足立区一般会計補正予算案に対する反対討論

針谷みきお議員


○針谷みきお議員 ただいま議題となりました、第1号議案、平成18年度足立区一般会計補正予算(第3号)について、日本共産党足立区議団を代表して反対の立場から討論を行います。
 この最終補正予算は、審議の中で答弁したように、「区財政優先という考え方が根底にある」という区長の政治姿勢が端的に示された補正予算であります。
 平成18年度は、政府の増税政策で、所得税の公的年金控除の縮小、老年者控除、配偶者特別控除の廃止、定率減税の半減など、区民に大増税が押し付けられました。この税制改定は住民税でも実施され、収入は変わらないのに、非課税から課税となった高齢者が1万3,000人に達するなど、増税が区民の暮らしを圧迫しています。
 また、医療制度の改定で患者の自己負担増が実施され、「現役並み所得」とされた区民の自己負担は1割から2割へ、2割から3割へと3倍の負担増となるなど受診抑制がひどくなりました。民間研究機関「日本医療政策機構」が今年1月、実施した調査では、「医療費を払えない不安のある人が低所得者層では8割をこえ、具合が悪くても受診を控えたという人が4割にのぼりました。
 補正予算では、国民健康保険の保険給付費で17億円余、老人保健医療費拠出金は4億5,800万円余、老人保健医療特別会計の医療給付費でも5億円と、それぞれ大幅な減額修正となっていますが、明らかに受診抑制が起こったことを示しています。
 さらに、自立支援法の施行により、応益負担などによる負担増や障害者施設の日額制への移行による減収など、障害者の自立阻害ともいえる事態が生まれました。
 介護保険の保険料は、基準額で3,217円から4,380円に引き上げられ、さらにホテルコスト導入など、区民への負担増により、区民生活に大きな影響を与えました。
 このように区民の暮らしが大変な時だからこそ、区民の暮らしを守る施策の実施が求められていました。
 ところが補正予算審議の中で明らかになったように、区長は財源があっても、増税や負担増で苦しむ区民生活の痛みを和らげる施策を実施する考えのないことを繰り返し表明しました。中小企業融資については、中小業者が融資を受けにくくなる国の信用補完制度の見直しを先取りした結果、実績が7割に下がり、1億1,400万円余も減らしています。

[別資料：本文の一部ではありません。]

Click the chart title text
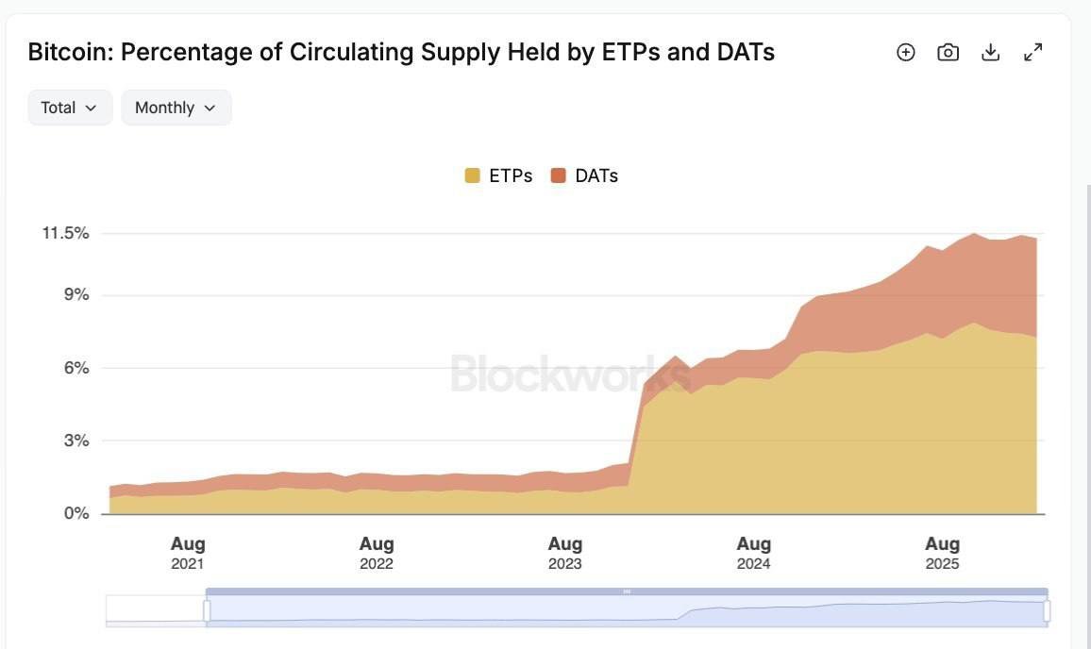This screenshot has height=649, width=1091. (401, 52)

 今回の補正予算を見ると、区民税の増収で7億9,000万円余、前年度対比23億円と大幅な増収となっています。さらに土地売却などで6億円余、財政調整交付金36億円余など、70億円近くの新たな歳入があり、最終補正という性格上、各種契約差金、人件費の減などを合わせると、実質的には150億円を超える財源が生まれました。
 しかし、鈴木区政は区民の暮らしを支え、切実な区民要求にこたえるために使うのでなく、異常な「溜め込み」に走り、一気に153億円も基金に積み増ししたのであります。
 中期財政計画でも500億円という基金の目標を達成し、1年間で200億円を超える基金を積み増しし、バブル期に庁舎建設のために積んだ790億円に次ぐ647億円もの基金に到達しています。このことは、まさに区民の暮らしを守るべき自治体が、その責務を忘れ、暮らしを支えず、貧困と格差を助長していると指摘せざるを得ません。足立区にないのはお金ではなく、区民生活を思いやる心です。
 日本共産党区議団は当初予算においても、増税や負担増から区民を守る「痛み和らげ手当」や子育てを応援する「次世代育成クーポン」の支給など、区民生活優先の予算組み替え案を提案してきましたが、そうした区民の暮らし第一の区政への転換を強く求め、補正予算に対する反対討論を終わります。